Par exemple sur l’apprentissage des 4 opérations au CP , la note sur le calcul précise que « l’apprentissage des 4 opérations repose d’abord sur la compréhension du sens de ces opérations. L’apprentissage du symbole mathématique et à fortiori celui d’un algorithme peuvent arriver dans un 2ème ou 3ème temps ».
La note demande aussi 15 minutes de calcul mental par jour à l’école , une instruction qui existe depuis 2002…
La note précise les étapes pour apprendre les 4 opérations. Par exemple pour la division tout un paragraphe est consacré aux étapes dans la découverte de l’algorithme.
Des textes qui multiplient les injonctions sur le comportement des enseignants
Ce coté injonctif va encore plus loin dans la note consacrée à la résolution de problèmes. Toute une partie de la note concerne « la mise en oeuvre dans la classe ». « Lors des temps de recherche individuelle ou par groupe, l’enseignant doit veiller à circuler dans les rangs pour consulter les productions de chacun des élèves », lit-on par exemple comme si les professeurs restaient paresseusement scotchés à leur bureau (sans parler que les « rangs » n’existent plus partout !).
Mais ce n’est pas tout , la note dit aussi aux enseignants ce qu’ils doivent faire quand ils circulent dans les rangs : »encourager leur mise en recherche; relancer le travail…; inviter des élèves à utiliser les ressources à leur disposition », etc.
La note accumule ainsi les prescriptions de détail comme si le ministre descendait dans la classe pour dire au professeur comment se tenir.

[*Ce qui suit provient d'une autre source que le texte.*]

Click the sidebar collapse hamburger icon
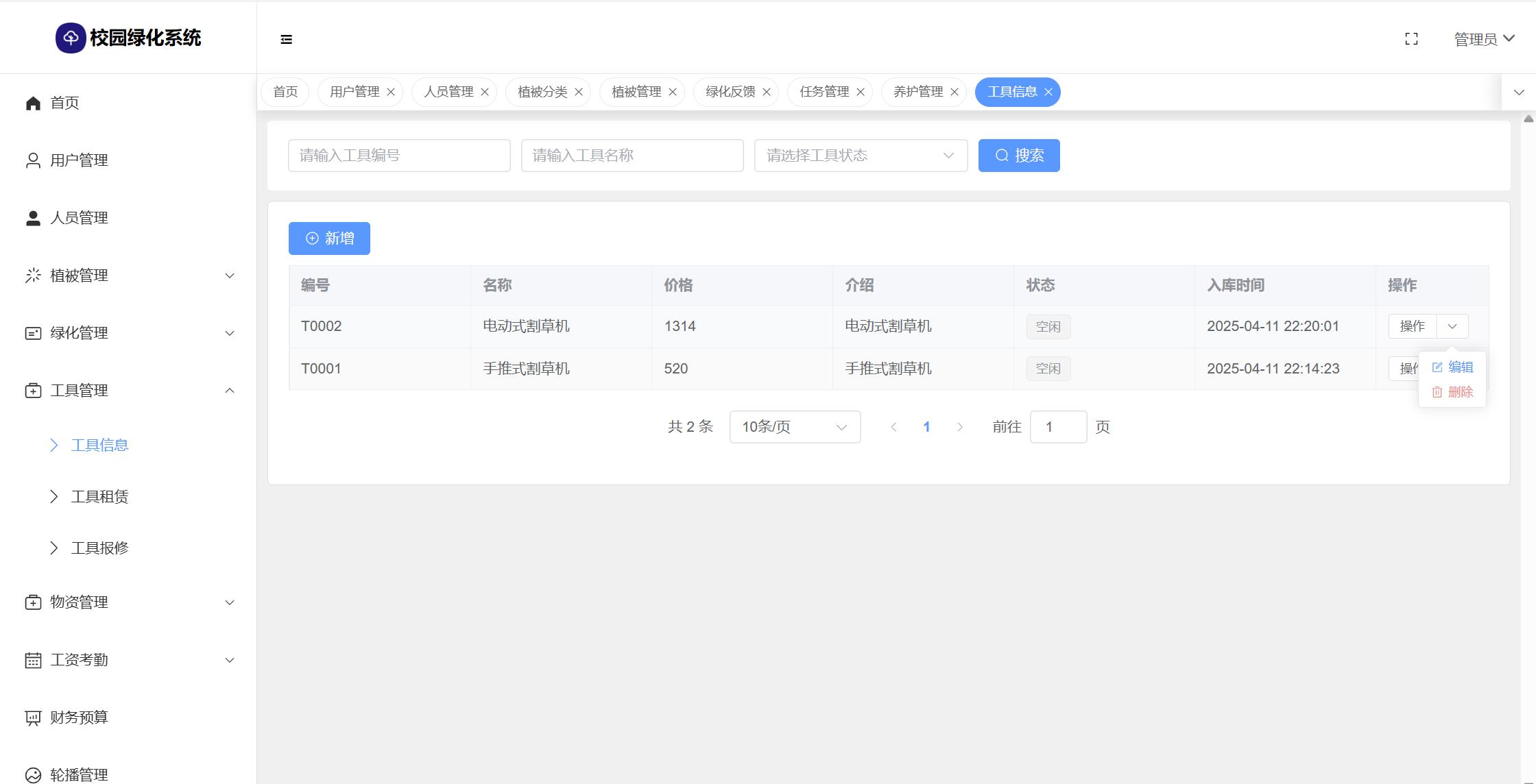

Un texte politique et non opérationnel
Au final, on a un texte bizarre. Très prudent sur les conceptions mathématiques et assez éloigné du rapport Villani dont il se recommande. Les notes séparent artificiellement calcul et résolution de problèmes. La note sur le calcul évoque « un sens de chaque opération comme si chacune n’en avait qu’un. Aucune des deux notes ne partent des difficultés rencontrées par les enseignants telles qu’on les connait. Elles ne leur apporte aucune réflexion didactique. Ce texte prudent est tout sauf scientifique. Mais il est expert en caporalisme en ce qui concerne les postures enseignantes. Sur ce terrain là toutes les bornes sont franchies.
Aussi on peut se demander pour qui ont été écrits ces textes. Comme si ces textes étaient surtout destinés à donner l’impression que le ministre domine ce sujet et agit. Comme si la communication politique l’emportait sur la formation des enseignants.